** Opening Listed records block **
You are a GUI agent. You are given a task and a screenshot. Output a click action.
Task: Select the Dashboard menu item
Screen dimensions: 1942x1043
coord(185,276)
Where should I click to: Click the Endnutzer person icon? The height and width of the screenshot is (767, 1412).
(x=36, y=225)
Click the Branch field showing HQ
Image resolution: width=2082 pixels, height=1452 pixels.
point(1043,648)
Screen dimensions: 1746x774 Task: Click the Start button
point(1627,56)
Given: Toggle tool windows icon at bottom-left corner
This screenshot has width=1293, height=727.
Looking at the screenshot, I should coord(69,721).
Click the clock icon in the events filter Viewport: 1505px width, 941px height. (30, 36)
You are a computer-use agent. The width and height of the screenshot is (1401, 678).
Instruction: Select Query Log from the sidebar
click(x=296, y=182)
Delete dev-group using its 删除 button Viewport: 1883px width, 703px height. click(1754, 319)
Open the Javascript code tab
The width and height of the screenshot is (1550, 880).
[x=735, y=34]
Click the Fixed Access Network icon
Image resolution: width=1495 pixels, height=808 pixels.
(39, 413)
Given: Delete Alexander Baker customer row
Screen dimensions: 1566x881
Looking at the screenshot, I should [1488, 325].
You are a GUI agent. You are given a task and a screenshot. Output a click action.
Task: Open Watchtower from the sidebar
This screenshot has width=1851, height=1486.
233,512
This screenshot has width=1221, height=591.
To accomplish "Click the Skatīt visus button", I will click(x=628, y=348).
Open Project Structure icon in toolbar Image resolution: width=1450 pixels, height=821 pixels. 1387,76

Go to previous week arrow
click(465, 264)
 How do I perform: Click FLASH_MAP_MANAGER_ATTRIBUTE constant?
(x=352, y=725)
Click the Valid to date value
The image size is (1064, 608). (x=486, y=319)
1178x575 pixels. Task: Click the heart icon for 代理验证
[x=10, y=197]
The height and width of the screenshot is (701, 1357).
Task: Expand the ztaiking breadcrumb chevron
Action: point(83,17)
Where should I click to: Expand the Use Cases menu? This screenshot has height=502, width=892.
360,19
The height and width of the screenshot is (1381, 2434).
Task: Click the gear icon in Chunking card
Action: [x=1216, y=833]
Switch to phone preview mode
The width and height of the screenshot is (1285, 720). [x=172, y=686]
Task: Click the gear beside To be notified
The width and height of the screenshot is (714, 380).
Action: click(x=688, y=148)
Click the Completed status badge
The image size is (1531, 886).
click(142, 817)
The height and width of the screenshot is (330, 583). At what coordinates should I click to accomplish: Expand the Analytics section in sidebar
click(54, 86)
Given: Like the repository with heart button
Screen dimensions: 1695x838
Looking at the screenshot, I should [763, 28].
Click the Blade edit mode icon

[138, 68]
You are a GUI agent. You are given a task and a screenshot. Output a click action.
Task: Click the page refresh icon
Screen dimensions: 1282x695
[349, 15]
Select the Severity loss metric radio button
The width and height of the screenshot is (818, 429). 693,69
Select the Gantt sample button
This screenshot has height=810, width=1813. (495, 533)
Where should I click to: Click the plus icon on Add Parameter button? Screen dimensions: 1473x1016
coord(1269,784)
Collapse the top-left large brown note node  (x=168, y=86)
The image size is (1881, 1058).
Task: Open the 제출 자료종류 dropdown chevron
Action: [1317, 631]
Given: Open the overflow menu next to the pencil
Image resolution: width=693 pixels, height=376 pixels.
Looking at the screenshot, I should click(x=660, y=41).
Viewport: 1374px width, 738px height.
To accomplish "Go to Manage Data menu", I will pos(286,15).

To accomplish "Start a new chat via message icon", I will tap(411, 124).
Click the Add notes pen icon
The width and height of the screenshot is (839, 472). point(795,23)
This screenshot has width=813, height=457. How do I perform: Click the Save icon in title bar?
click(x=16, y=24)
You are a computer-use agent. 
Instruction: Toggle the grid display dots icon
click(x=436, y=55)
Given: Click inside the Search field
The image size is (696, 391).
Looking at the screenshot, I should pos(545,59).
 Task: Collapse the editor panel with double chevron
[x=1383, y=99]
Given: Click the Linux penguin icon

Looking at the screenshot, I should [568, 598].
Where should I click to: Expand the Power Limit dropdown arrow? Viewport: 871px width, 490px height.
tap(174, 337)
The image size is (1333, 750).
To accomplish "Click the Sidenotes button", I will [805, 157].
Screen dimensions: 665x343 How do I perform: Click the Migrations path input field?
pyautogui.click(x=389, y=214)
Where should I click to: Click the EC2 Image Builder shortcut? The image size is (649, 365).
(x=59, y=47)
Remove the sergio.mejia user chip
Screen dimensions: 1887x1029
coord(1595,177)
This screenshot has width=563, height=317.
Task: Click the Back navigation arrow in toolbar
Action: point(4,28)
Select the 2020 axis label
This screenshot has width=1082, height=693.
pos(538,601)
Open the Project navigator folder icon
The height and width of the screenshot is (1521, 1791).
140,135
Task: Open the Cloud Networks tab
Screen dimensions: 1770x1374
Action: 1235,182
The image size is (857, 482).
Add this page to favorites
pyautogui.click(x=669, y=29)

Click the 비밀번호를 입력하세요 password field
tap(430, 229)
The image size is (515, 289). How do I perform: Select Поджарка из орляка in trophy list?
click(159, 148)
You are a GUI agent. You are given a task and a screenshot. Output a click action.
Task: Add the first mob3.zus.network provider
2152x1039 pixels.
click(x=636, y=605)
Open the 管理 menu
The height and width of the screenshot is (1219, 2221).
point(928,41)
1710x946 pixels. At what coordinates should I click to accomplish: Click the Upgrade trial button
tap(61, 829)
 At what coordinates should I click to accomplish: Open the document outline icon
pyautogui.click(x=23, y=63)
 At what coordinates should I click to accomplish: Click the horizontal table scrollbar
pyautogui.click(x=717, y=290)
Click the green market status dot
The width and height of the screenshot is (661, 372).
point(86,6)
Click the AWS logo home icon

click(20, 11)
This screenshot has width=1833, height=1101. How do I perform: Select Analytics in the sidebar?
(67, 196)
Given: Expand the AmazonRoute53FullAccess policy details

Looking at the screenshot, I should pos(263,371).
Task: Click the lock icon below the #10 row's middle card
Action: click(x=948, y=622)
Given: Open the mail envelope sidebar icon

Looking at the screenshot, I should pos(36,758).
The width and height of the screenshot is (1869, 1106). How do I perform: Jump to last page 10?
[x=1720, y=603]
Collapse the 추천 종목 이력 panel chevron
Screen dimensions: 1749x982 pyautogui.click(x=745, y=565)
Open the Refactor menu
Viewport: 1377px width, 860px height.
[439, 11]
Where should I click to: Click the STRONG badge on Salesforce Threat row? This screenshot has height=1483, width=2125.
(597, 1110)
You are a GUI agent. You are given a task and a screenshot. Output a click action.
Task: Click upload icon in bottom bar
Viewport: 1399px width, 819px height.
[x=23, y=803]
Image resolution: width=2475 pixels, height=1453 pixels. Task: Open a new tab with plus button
** Closing Listed records block **
**Your goal**
Return every line of the listing above that contains "will".

**Response area**
To accomplish "Click the Skatīt visus button", I will click(x=628, y=348).
To accomplish "Go to Manage Data menu", I will pos(286,15).
To accomplish "Start a new chat via message icon", I will tap(411, 124).
To accomplish "Click the Sidenotes button", I will [805, 157].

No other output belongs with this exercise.